I started to cough early this evening, and the doctor came directly to see me. He suggested bathing with cool towels, and they have helped make me more comfortable. I am unable to move any part of my body.
6th July 1904
At a quarter to three this morning my life was brought to its end by a sudden seizure of the heart, following a spasm of coughing and consequent internal bleeding.
My dying was painful, messy and profoundly distressing to Julia and my children, as well as to myself.
Death uniquely surrounds my life!
Once, in harmless deception, I pretended to die so that Julia might live without scandal as a widow. Every use of the Tesla apparatus later brought death to my experience, several times a week. When Rupert Angier was laid falsely to rest, I was alive to bear witness to it.
I have cheated death many times. Death has therefore acquired a sense of unreality for me. It has come to be a commonplace event that by some paradox, it seems, I can always survive.
Now I have seen myself on my deathbed, dying of multiple cancers, and afterwards, after that dreadful and painful death, I am here to report it in my diary. Wednesday, 6th July 1904: the day I died.
No man should be so miserable as to have to see what I have seen.
I have borrowed a technique from Borden, so that I am I as well as myself. I who write this am not the same as the I who died. We became two beings that night in Lowestoft, when Borden caused the malfunctioning of the Tesla apparatus. We went our separate ways. We have been together again since I returned to Caldlow House at the end of March, just as my temporary remission from the cancers began.

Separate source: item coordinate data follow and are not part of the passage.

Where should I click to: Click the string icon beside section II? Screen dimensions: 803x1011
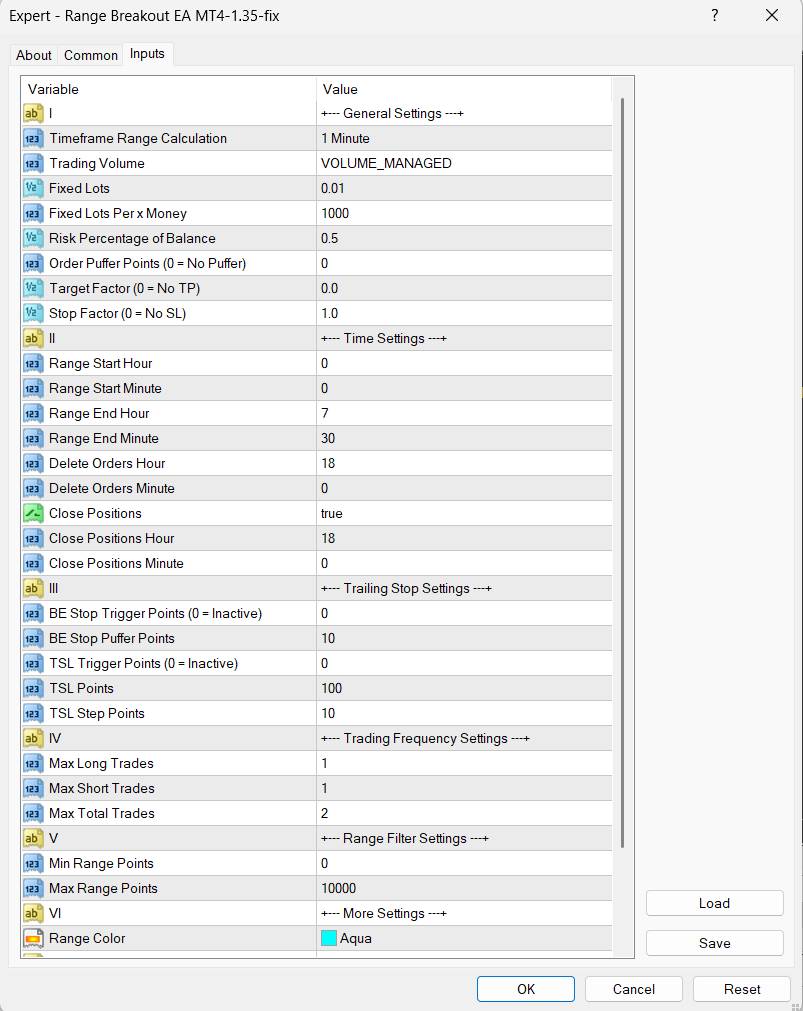click(x=33, y=339)
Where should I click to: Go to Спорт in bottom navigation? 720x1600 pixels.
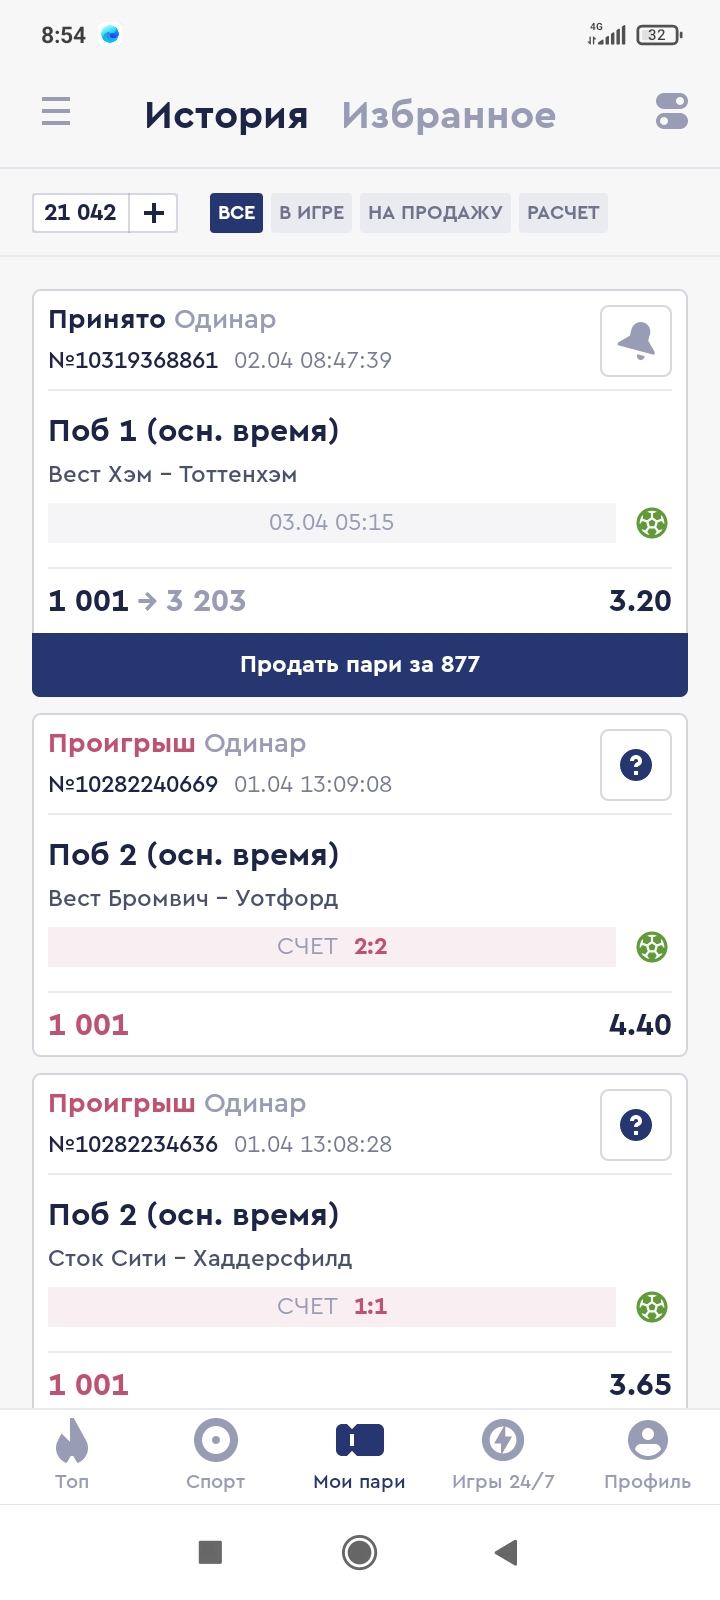215,1455
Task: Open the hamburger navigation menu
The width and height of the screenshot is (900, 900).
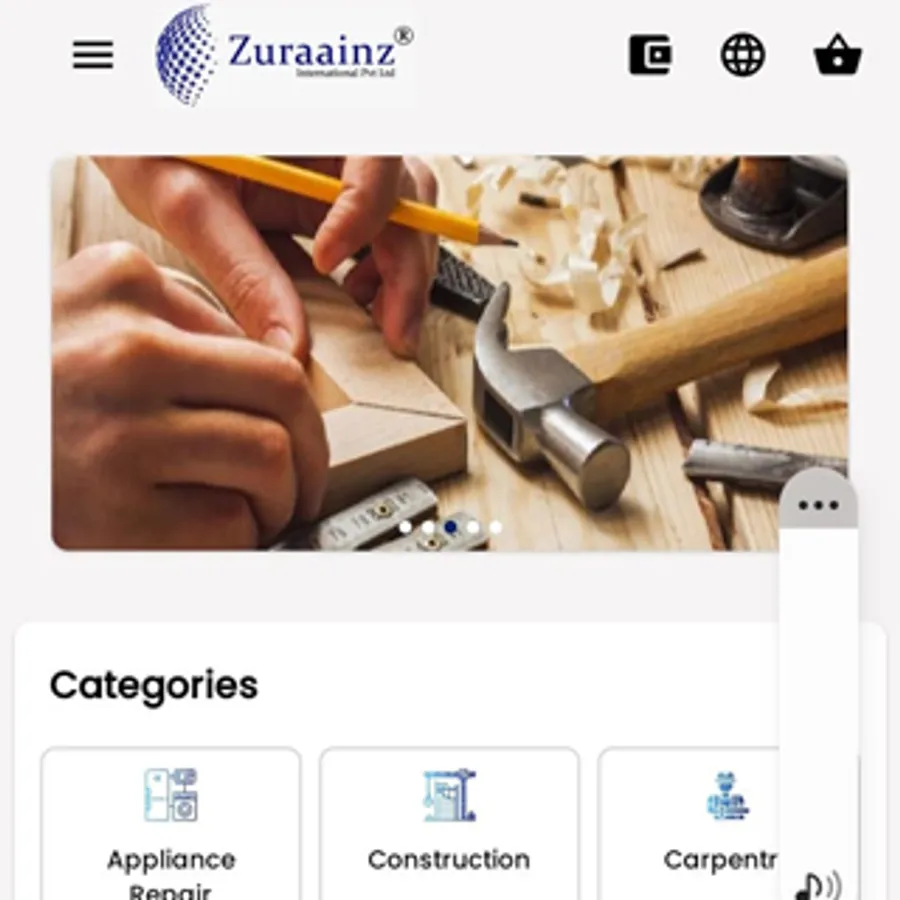Action: coord(93,55)
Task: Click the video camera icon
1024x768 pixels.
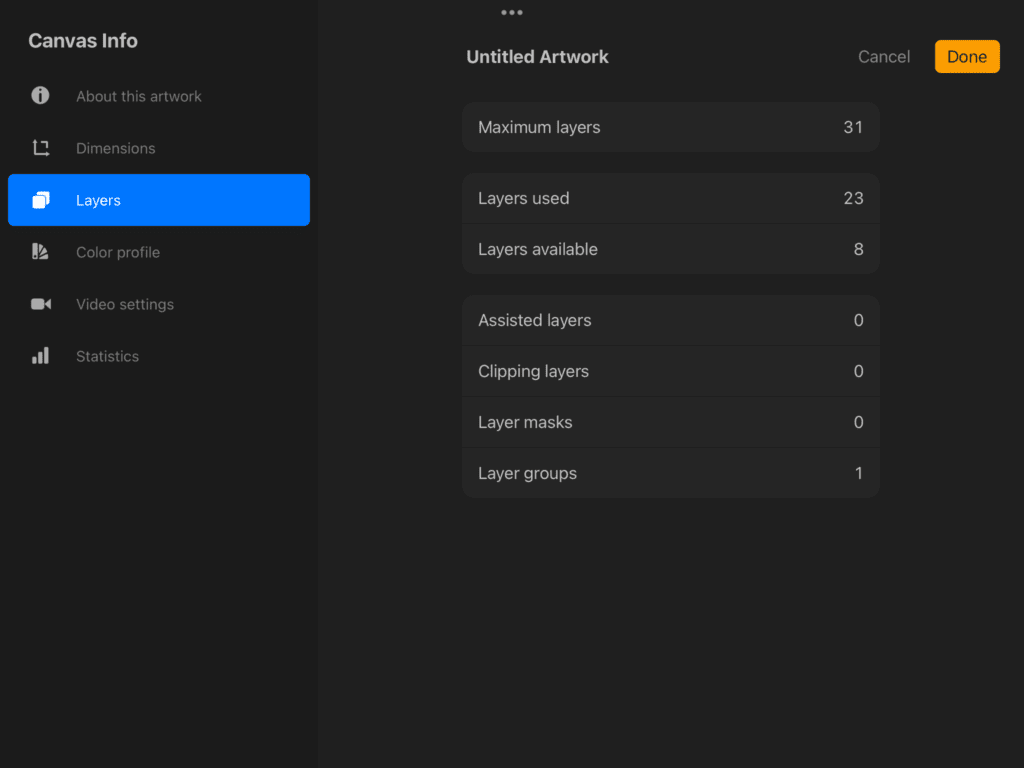Action: (x=40, y=304)
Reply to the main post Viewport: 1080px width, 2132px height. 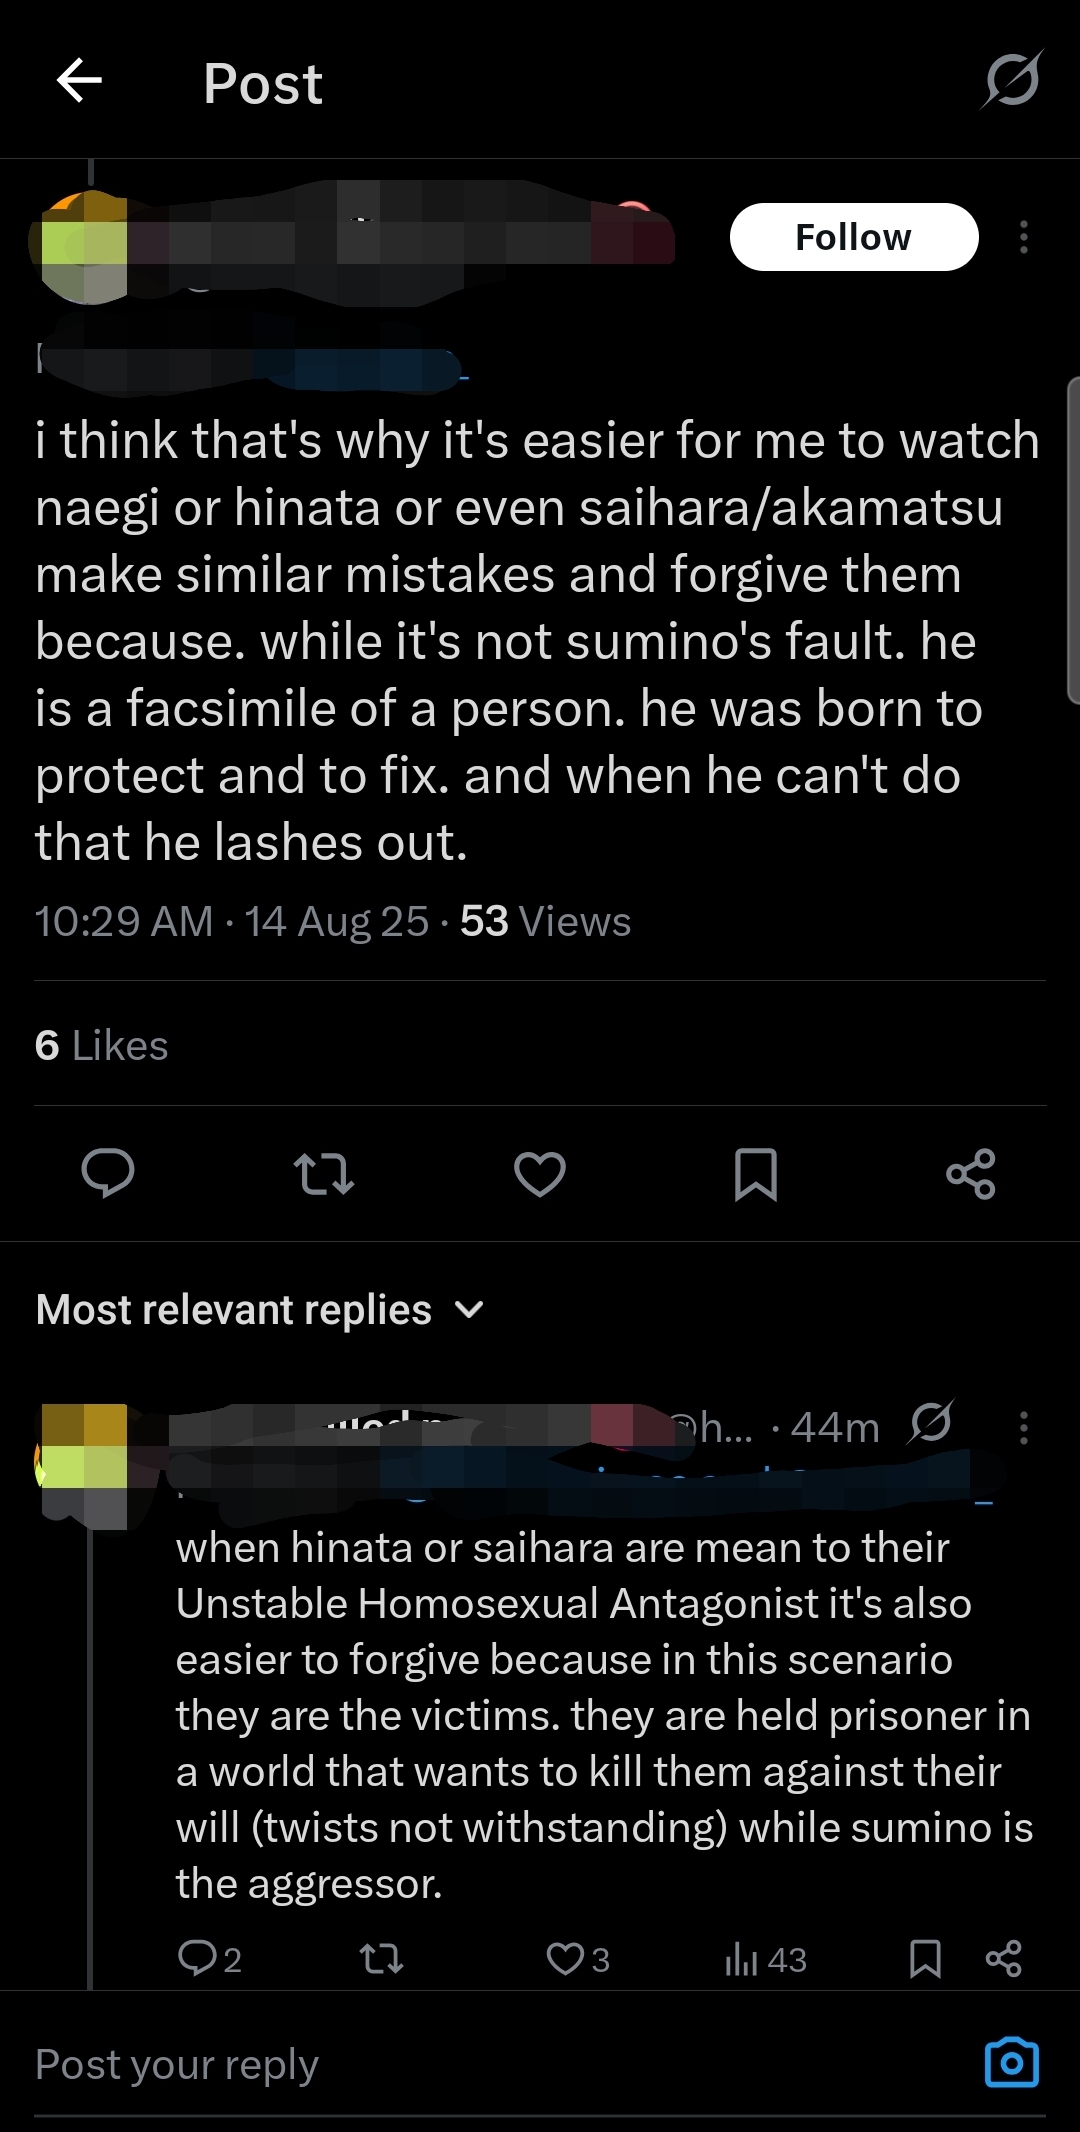coord(108,1173)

While I yet lived, I maintained the illusion that I was one. One of me lay dying, while the other of me recorded my final concerns. All entries in this journal since 26th March have been written by me.
We are each the prestige of the other.
My dead prestige lies downstairs in his open casket, and will be placed in the family vault in two days’ time. I, his living prestige, continue onward.
I am the Right Honourable Rupert David Angier, 14th Earl of Colderdale, husband to Julia, father to Edward, Lydia and Florence, Lord of Caldlow House in the County of Derbyshire, England.
I shall narrate my story tomorrow. The events of the day have left me, like everyone else in the household, too unhappy for anything but sadness.
7th My 1904
The remainder of my life begins on this day. What hopes can be entertained by one such as I! The following is my story.